Coop Denmark, which operates major supermarkets such as Super Brugsen, Irma and Fakta, has launched a campaign on ‘cocktails’ of hazardous chemicals in consumer products, and urged the Danish government to ban per- and polyfluoroalkyl substances (PFASs) and bisphenols in food contact materials, the Zurich-based Food Packaging Forum said.
On September 20, 2017, Coop Denmark launched a campaign addressing the ‘cocktail effect’ of hazardous chemicals in everyday consumer products, in particular, per- and polyfluoroalkyl substances and bisphenols.
Both substance groups comprise endocrine disrupting chemicals (EDCs) and are linked to health effects such as cancer, obesity, diabetes, heart disease, impaired brain development and learning ability, anxiety and depression, impaired fertility, miscarriage, and weakened immune system.

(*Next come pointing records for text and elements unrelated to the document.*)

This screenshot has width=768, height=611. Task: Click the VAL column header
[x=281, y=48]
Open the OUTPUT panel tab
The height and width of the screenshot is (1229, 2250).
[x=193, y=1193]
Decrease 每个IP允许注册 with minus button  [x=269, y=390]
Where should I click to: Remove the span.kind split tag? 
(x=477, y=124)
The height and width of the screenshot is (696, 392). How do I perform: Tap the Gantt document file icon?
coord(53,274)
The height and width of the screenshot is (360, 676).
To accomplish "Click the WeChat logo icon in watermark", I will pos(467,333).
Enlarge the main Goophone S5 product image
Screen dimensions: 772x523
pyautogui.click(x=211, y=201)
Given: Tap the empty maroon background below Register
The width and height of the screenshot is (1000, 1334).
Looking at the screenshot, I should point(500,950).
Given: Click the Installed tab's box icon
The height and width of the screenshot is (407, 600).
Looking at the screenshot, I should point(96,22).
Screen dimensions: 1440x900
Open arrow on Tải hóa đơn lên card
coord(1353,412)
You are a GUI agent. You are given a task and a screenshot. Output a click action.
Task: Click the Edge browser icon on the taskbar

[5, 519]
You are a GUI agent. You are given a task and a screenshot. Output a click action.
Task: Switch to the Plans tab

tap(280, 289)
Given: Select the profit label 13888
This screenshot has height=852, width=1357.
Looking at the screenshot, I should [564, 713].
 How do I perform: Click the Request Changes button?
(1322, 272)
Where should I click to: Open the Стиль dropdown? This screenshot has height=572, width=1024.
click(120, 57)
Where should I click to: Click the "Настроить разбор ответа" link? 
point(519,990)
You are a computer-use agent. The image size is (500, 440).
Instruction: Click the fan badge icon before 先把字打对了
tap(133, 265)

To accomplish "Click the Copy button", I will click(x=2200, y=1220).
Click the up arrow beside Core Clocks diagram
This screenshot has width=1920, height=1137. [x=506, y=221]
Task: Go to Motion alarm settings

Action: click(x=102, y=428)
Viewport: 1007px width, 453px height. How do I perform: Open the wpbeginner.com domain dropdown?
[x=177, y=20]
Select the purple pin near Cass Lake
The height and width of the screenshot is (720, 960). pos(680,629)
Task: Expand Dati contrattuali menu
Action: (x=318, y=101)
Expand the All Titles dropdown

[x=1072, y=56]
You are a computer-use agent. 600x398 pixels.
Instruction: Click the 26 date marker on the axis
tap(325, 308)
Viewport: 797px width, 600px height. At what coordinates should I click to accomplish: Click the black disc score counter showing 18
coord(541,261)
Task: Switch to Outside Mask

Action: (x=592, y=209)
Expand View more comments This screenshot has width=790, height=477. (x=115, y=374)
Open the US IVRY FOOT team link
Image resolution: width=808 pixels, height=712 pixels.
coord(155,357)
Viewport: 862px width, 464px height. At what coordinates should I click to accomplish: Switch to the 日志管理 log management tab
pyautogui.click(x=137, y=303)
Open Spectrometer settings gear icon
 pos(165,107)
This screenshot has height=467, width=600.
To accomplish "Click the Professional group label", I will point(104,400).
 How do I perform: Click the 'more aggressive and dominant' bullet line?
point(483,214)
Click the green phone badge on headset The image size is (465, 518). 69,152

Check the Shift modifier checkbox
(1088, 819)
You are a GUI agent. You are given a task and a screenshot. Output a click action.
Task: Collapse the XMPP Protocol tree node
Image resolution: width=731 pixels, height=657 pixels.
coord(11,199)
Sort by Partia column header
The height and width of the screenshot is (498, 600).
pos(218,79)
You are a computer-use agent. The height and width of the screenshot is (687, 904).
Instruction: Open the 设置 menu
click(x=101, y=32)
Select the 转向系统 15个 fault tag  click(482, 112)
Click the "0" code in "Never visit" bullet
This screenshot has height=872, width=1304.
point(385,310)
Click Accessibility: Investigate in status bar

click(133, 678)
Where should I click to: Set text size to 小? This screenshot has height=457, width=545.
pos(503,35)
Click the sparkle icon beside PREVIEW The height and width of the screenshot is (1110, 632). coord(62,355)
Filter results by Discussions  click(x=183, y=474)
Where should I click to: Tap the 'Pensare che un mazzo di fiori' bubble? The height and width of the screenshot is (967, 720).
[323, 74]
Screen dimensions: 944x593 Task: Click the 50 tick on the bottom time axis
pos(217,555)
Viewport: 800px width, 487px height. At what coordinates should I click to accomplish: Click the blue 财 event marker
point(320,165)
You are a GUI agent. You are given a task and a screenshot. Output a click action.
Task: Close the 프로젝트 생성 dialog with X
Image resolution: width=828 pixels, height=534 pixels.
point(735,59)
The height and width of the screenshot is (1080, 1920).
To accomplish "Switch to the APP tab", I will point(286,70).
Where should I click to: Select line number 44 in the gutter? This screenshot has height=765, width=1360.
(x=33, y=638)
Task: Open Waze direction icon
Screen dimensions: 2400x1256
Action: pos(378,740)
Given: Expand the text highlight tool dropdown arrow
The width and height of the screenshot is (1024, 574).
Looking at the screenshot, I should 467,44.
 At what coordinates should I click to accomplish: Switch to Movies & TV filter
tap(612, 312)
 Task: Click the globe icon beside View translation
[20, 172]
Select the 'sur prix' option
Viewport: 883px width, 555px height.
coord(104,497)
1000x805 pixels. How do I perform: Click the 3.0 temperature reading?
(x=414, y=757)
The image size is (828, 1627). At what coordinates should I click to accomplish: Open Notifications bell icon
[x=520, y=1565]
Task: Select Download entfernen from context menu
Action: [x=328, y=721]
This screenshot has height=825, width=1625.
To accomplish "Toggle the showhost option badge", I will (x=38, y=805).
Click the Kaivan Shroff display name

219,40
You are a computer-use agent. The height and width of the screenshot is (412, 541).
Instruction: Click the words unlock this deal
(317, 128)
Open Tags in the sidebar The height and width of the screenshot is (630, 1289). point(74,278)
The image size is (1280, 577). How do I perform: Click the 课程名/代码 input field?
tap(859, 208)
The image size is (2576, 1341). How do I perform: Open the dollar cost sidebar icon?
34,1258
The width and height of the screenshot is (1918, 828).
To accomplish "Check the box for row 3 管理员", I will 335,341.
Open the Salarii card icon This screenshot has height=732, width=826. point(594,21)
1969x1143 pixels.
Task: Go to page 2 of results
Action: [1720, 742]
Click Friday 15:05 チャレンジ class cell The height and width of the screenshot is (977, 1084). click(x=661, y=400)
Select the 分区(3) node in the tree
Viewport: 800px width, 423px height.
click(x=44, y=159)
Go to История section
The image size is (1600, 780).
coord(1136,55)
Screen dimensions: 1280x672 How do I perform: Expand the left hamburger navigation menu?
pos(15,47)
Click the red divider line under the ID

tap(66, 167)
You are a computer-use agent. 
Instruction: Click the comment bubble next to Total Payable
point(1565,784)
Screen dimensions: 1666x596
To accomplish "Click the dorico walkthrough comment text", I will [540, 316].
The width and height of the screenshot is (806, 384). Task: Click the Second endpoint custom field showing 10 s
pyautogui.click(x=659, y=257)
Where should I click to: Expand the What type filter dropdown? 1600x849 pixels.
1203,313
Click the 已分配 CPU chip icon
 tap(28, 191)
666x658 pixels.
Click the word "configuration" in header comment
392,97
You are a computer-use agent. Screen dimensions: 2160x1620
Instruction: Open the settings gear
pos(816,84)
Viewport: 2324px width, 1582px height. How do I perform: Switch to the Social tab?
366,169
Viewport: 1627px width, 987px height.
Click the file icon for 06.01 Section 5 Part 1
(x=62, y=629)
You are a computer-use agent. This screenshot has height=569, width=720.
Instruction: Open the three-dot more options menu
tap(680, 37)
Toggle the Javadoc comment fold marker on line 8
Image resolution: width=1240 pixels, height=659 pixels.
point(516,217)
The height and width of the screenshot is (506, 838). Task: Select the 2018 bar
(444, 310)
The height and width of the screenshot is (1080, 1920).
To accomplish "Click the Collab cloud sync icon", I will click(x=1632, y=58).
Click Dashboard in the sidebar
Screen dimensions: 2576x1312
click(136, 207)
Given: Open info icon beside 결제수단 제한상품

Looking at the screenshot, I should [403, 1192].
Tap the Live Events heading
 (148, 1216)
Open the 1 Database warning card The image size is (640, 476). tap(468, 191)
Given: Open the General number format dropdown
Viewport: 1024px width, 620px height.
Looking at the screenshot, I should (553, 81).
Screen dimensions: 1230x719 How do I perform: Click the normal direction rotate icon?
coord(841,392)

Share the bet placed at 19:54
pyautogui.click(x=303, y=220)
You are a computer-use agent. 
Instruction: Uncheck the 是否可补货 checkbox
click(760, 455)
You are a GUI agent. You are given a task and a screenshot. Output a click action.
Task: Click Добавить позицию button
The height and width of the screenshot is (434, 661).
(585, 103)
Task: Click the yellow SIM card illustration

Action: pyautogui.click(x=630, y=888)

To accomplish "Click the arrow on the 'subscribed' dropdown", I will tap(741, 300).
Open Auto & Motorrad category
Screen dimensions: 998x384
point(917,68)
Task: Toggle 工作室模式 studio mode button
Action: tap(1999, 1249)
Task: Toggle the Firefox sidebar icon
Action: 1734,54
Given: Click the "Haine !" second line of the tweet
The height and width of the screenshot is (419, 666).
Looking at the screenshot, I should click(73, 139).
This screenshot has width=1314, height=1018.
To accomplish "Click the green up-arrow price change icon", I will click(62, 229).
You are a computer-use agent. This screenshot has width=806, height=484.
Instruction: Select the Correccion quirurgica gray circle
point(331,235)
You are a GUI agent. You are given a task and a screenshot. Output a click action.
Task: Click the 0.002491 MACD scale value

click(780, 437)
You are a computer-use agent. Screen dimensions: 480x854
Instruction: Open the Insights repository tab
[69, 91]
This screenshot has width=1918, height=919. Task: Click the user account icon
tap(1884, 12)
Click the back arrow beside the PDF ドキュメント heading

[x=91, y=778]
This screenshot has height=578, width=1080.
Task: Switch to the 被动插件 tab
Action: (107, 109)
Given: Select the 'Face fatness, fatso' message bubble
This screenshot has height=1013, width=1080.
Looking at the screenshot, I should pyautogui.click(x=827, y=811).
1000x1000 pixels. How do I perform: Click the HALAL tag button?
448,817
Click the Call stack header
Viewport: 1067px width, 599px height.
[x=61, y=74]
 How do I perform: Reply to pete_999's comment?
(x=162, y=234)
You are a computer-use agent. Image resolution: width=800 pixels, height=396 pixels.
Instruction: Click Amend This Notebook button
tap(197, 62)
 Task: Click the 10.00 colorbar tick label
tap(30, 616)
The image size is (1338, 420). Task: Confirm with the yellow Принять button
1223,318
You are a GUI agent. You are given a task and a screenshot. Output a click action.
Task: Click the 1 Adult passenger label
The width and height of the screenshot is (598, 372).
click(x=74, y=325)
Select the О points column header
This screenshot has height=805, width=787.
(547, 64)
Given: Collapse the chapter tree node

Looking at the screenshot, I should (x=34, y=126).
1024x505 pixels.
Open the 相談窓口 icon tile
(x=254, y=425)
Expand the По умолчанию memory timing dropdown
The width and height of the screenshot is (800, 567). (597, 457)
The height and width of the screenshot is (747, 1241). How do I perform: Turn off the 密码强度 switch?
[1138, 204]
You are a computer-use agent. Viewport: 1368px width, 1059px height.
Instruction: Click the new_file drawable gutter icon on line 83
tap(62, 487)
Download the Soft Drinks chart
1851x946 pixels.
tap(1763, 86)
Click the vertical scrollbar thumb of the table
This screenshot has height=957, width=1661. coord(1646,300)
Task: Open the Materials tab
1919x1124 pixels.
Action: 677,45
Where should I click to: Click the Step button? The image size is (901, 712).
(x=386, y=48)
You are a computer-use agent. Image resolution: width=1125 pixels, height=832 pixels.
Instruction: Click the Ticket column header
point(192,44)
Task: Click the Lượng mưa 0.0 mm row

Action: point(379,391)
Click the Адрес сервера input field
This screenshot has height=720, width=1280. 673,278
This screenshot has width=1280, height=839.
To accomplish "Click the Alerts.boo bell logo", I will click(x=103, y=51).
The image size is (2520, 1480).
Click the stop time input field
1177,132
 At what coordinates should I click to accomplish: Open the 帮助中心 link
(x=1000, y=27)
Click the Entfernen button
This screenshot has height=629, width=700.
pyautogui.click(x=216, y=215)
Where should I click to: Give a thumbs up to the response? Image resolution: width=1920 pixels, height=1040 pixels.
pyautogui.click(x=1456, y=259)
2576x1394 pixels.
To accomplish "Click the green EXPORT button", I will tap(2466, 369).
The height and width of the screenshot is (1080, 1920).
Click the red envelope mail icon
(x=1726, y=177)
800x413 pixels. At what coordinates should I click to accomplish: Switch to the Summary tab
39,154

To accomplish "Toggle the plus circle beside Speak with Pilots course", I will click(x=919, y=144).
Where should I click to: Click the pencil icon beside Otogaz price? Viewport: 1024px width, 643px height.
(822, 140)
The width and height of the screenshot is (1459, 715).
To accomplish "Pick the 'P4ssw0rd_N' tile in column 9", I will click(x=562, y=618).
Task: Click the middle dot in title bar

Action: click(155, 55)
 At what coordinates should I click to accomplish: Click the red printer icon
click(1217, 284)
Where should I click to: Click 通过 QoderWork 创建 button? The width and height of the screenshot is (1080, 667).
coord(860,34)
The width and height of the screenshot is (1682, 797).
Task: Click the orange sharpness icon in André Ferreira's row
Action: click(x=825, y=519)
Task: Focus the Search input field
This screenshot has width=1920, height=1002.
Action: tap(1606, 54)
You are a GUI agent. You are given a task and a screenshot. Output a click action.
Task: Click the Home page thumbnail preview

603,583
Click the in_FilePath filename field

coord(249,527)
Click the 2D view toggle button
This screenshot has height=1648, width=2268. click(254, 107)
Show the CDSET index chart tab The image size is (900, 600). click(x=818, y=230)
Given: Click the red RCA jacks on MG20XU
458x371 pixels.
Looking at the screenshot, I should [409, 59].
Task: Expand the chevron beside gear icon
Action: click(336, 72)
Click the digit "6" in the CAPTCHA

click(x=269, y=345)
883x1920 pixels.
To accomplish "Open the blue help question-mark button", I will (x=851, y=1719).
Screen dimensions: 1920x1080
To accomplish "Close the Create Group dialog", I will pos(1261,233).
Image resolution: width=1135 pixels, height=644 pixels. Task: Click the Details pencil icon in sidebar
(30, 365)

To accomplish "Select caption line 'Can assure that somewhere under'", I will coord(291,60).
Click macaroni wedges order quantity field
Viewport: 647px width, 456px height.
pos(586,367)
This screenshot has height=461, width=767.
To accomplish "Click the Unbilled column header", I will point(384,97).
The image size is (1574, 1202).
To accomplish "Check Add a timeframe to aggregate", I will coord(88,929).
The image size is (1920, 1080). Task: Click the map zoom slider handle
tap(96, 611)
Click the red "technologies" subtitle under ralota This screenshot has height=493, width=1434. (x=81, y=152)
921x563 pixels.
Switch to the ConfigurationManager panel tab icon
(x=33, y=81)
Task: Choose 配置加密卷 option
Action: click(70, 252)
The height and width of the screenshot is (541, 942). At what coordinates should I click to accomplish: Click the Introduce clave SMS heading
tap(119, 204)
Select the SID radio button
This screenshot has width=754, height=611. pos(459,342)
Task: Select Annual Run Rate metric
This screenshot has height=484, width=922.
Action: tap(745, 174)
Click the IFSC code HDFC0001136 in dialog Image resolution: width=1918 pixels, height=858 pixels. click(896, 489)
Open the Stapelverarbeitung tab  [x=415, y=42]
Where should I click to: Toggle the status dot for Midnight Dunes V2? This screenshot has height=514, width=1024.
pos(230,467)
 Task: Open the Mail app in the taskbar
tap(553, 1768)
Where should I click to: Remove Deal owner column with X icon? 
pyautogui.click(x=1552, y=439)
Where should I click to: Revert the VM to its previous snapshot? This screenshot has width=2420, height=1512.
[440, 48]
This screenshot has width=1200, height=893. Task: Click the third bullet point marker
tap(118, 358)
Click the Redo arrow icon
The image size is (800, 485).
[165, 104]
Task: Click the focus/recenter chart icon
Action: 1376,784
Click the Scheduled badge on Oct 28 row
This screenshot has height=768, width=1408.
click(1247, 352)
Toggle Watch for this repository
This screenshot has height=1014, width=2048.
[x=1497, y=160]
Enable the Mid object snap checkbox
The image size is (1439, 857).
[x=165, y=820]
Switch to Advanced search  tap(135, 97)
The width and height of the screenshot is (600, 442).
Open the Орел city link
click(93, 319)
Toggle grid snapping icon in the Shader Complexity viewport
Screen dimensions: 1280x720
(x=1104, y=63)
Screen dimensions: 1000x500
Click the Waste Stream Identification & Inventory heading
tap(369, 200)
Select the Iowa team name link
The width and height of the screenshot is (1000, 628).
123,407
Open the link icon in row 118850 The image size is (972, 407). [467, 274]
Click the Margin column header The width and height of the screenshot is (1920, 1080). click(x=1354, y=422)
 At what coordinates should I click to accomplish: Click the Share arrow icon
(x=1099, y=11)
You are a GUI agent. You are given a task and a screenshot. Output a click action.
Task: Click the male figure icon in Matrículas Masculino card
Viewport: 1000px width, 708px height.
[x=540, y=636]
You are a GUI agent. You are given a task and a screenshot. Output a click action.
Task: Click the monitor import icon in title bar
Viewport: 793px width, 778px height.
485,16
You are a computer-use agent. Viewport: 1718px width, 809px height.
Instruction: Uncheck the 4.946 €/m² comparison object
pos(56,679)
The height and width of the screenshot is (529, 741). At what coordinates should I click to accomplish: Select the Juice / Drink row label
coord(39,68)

Prominent examples of PFASs and bisphenols include perfluorooctanoic acid (PFOA, CAS 335-67-1), perfluorooctane sulfonate (PFOS, CAS 1763-23-1), bispheonol A (CAS 80-05-7), and bisphenol S (BPS, CAS 80-09-1), all of which occur in consumer products such as food contact materials (FCMs).
Coop Denmark prepared a draft regulation proposing to ban all PFASs and bisphenols in FCMs and certain other consumer products. The retailer is asking the Danish population to endorse the draft regulation by emailing it to the country’s politicians. On its YouTube channel, Coop Denmark published a campaign video.